RECORDS FOR THE EXERCISE section start

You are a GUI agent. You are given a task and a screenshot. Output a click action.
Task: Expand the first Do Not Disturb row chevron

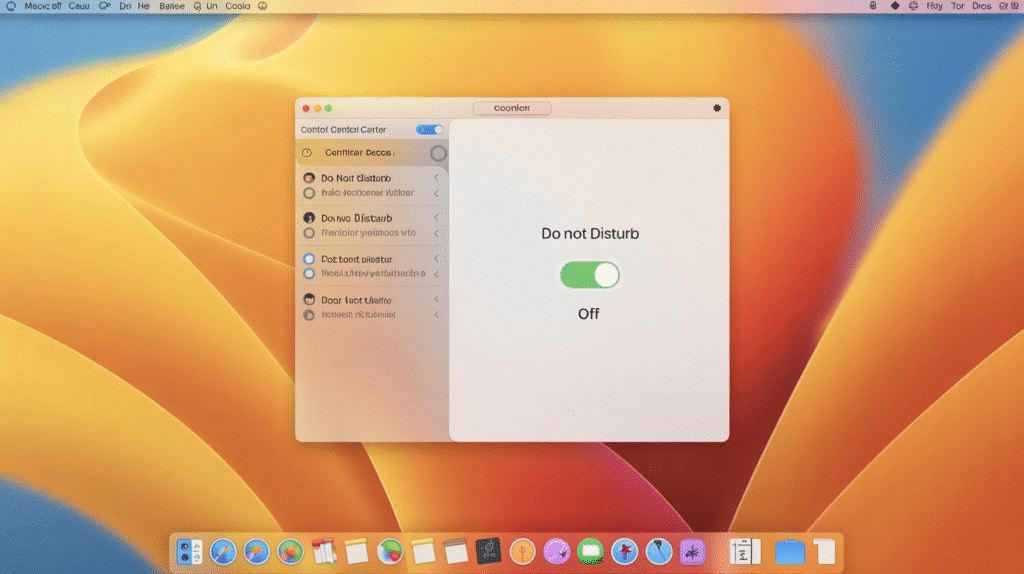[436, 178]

RECORDS FOR THE EXERCISE section end
RECORDS FOR THE EXERCISE section start

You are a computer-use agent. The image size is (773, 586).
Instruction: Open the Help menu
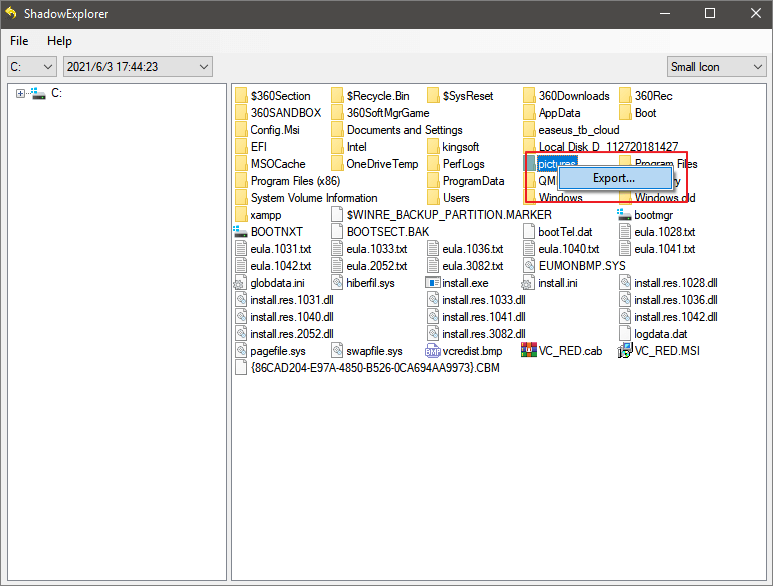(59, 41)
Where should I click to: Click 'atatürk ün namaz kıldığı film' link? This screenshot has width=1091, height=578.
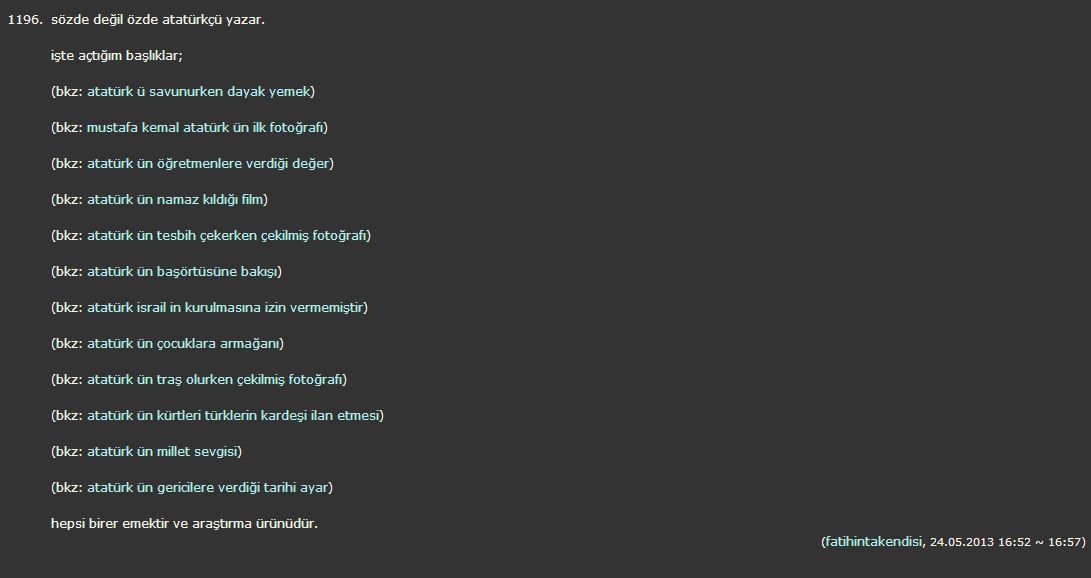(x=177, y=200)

RECORDS FOR THE EXERCISE section end

ACTIVITY: Out of the records, collect only those lines that contain the string "agent".

SOLUTION FOR THIS TASK:
You are a GUI agent. You are given a task and a screenshot. Output a click action.
You are a computer-use agent. The image size is (773, 586).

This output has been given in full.